I learned most of what I knew about Coalwood history and my parents' early years at the kitchen table after the supper dishes were cleared. That was when Mom had herself a cup of coffee and Dad a glass of milk, and if they weren't arguing about one thing or the other, they would talk about the town and the people in it, what was going on at the mine, what had been said at the last Women's Club meeting, and, sometimes, little stories about how things used to be. Brother Jim usually got bored and asked to be excused, but I always stayed, fascinated by their tales.

Mr. George L. Carter, the founder of Coalwood, came in on the back of a mule in 1887, finding nothing but wilderness and, after he dug a little, one of the richest seams of bituminous coal in the world. Seeking his fortune, Mr. Carter bought the land from its absentee owners and began construction of a mine. He also built houses, school buildings, churches, a company store, a bakery, and an icehouse. He hired a doctor and a dentist and provided their services to his miners and their families for free. As the years passed and his coal company prospered, Mr. Carter had concrete sidewalks poured, the streets paved, and the town fenced to keep cows from roaming the streets. Mr. Carter wanted his miners to have a decent place to live. But in return, he asked for a decent day's work. Coalwood was, after all, a place for work above all else: hard, bruising, filthy, and sometimes deadly work.

When Mr. Carter's son came home from World War I, he brought with him his army commander, a Stanford University graduate of great engineering and social brilliance named William Laird, who everyone in town called, with the greatest respect and deference, the Captain. The Captain, a big expansive man who stood nearly six and a half feet tall, saw Coalwood as a laboratory for his ideas, a place where the company could bring peace, prosperity, and tranquillity to its citizens. From the moment Mr.

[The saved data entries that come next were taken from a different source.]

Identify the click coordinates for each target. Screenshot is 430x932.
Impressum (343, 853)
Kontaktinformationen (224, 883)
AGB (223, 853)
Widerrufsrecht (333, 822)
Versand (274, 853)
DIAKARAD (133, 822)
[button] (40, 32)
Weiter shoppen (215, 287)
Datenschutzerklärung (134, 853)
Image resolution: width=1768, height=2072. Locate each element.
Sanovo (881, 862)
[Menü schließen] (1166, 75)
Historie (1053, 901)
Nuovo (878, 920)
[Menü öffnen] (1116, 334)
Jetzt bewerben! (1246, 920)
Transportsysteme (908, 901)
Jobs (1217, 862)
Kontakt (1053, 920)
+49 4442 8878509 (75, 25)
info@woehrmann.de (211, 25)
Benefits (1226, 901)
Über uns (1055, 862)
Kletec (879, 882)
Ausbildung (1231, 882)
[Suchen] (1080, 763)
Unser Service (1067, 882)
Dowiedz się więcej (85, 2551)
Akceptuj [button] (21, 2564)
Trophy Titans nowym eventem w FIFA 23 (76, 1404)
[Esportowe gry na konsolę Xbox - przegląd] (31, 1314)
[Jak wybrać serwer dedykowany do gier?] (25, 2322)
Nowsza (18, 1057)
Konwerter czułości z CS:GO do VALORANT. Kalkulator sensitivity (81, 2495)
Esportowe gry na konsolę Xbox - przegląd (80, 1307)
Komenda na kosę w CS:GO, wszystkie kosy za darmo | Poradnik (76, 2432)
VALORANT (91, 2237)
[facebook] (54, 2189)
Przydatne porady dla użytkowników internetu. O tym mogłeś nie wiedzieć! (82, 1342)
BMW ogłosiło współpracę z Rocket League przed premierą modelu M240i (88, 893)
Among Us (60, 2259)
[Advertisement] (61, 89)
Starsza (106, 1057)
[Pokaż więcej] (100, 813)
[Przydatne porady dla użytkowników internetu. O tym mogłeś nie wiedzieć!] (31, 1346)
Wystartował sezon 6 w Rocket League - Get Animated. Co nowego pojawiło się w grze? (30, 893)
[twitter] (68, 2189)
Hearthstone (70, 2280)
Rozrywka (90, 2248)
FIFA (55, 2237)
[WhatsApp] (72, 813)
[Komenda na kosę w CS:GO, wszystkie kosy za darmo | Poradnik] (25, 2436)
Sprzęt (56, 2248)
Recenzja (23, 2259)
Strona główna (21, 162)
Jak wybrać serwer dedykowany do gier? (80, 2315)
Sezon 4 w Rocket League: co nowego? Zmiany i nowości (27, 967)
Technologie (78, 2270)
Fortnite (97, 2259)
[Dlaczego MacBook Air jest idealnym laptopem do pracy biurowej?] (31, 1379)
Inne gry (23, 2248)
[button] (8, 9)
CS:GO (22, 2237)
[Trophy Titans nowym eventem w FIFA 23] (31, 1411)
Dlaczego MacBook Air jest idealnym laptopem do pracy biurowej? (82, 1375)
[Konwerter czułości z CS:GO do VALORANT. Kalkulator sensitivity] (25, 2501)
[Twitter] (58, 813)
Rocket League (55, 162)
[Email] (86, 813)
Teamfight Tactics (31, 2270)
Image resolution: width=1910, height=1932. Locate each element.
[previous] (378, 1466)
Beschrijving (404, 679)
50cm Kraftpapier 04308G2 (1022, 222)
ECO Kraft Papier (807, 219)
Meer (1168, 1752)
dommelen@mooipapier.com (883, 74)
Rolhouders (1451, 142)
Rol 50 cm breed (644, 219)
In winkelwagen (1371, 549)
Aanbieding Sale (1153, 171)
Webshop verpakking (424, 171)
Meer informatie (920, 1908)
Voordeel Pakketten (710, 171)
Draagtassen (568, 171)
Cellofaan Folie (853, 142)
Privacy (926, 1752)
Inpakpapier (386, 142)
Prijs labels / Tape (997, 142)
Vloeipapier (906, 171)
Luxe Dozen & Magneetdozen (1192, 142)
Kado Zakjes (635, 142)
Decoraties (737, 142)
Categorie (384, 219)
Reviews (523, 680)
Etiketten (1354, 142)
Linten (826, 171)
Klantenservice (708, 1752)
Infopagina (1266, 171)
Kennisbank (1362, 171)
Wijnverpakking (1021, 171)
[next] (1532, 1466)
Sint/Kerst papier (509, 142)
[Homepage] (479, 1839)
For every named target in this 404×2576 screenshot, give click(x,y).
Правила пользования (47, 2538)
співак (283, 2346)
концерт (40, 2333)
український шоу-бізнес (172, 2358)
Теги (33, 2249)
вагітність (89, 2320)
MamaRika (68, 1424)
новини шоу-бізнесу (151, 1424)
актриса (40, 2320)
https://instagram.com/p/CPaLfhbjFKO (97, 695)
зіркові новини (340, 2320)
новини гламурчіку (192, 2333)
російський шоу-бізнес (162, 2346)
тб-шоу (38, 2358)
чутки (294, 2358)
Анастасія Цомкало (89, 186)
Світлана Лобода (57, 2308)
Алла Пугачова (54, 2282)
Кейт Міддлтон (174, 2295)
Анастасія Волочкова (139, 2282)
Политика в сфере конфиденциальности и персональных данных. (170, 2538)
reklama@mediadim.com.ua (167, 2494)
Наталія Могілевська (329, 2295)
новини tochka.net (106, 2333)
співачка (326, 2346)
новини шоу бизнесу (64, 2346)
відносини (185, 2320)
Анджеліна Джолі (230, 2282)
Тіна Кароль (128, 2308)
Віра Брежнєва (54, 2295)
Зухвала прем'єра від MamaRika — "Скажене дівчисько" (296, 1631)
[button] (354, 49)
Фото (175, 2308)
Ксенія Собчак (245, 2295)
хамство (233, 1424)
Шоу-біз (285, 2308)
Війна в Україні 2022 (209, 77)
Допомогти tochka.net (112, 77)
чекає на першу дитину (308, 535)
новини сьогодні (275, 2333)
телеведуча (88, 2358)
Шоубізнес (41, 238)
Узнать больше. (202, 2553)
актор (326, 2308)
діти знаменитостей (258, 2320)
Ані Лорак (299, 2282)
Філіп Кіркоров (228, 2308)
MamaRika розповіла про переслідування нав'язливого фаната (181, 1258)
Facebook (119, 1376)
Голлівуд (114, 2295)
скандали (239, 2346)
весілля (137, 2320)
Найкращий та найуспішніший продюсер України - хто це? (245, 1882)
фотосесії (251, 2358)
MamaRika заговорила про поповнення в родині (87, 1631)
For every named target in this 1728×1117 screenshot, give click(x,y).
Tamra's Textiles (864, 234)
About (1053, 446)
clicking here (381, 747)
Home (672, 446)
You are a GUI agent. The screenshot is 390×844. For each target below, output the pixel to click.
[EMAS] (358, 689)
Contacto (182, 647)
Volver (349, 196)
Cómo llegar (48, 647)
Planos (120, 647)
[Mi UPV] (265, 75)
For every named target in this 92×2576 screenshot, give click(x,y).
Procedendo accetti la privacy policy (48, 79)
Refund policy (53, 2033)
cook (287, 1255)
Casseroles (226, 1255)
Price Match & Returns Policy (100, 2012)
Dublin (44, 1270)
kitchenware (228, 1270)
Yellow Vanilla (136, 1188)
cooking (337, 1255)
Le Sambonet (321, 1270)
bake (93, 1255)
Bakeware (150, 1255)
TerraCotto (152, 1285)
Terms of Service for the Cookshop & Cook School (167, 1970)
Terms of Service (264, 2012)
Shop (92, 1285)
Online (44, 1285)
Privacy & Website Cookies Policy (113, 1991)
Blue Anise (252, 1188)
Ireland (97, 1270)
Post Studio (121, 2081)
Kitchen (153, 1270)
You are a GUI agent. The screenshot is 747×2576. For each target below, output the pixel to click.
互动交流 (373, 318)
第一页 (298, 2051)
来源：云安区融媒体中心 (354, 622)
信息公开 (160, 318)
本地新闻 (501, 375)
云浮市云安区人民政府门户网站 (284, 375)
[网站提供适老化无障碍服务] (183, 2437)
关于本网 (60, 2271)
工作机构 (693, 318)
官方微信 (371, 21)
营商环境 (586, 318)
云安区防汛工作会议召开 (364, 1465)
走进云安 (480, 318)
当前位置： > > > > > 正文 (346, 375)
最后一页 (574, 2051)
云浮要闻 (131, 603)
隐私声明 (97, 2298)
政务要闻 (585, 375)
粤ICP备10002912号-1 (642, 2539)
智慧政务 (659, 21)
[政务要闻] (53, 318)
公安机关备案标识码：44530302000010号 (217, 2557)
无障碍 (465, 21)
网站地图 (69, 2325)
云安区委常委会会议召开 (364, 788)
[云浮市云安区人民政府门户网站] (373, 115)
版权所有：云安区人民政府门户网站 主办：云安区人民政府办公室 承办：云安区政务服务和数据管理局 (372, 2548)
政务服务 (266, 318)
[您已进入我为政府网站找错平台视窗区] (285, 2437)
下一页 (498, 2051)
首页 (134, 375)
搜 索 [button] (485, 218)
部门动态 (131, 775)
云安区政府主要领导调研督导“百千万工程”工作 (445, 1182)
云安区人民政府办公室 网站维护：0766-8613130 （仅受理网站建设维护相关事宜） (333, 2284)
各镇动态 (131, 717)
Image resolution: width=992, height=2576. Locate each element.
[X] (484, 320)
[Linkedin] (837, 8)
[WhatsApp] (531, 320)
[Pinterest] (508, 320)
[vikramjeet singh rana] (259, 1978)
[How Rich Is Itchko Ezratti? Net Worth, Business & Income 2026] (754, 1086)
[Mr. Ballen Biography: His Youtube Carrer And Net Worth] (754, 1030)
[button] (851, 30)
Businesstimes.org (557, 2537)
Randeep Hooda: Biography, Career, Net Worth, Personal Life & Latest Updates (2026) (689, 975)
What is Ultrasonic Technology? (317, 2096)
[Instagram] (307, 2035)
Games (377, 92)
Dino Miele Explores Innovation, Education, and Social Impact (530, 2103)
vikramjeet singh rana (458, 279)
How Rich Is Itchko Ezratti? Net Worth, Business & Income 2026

Carter hired him and placed him in charge of operations, the Captain began to implement the latest in mining technology. Shafts were sunk for ventilation, and as soon as it was practical, the mules used to haul out the coal from the mine were replaced by electric motors. Later, the Captain stopped all the hand digging and brought in giant machines, called continuous miners, to tear the coal from its seams. The Captain expanded Mr. Carter's building program, providing every Coalwood miner a house with indoor plumbing, a Warm Morning stove in the living room, and a coal box the company kept full. For the town's water supply, he tapped into a pristine ancient lake that lay a thousand feet below. He built parks on both ends of the town and funded the Boy Scouts, Girl Scouts, Brownies, Cub Scouts, and the Women's Club. He stocked the Coalwood school library and built a school playground and a football field. Because the mountains interfered with reception, in 1954 he erected an antenna on a high ridge and provided one of the first cable television systems in the United States as a free service.

Although it wasn't perfect, and there was always tension between the miners and the company, mostly about pay, Coalwood was, for a time, spared much of the violence, poverty, and pain of the other towns in southern West Virginia. I remember sitting on the stairs in the dark listening to my father's father-my Poppy-talk to Dad in our living room about "bloody Mingo," a county just up the road from us. Poppy had worked there for a time until a war broke out between union miners and company "detectives." Dozens of people were killed and hundreds were wounded in pitched battles with machine guns, pistols, and rifles. To get away from the violence, Poppy moved his family first to Harlan County, Kentucky, and then, when battles erupted there, to McDowell County, where he went to work in the Gary mine. It was an improvement, but Gary was still a place of strikes and lockouts and the occasional bloody head.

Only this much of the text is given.